#### Exercise task
Reproduce the items from the line with "Screen dimensions: 1280x681" to the line with "point(611,442)", swapping "project" for "file" and leaving everything else unchanged. Omit the pictures from your answer.

#### Material for this exercise
──────
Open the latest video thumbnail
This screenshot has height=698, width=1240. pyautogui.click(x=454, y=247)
──────
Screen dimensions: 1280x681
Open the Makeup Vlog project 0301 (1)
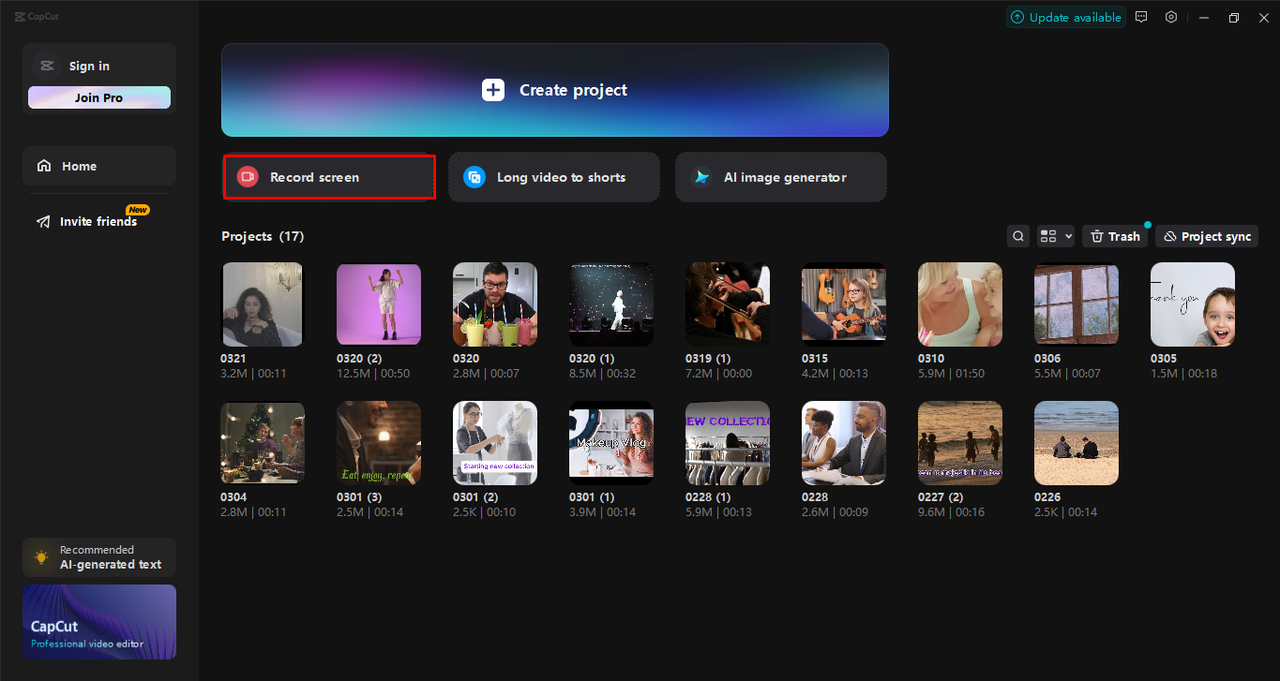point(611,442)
──────
#### Output for this task
Screen dimensions: 1280x681
Open the Makeup Vlog file 0301 (1)
point(611,442)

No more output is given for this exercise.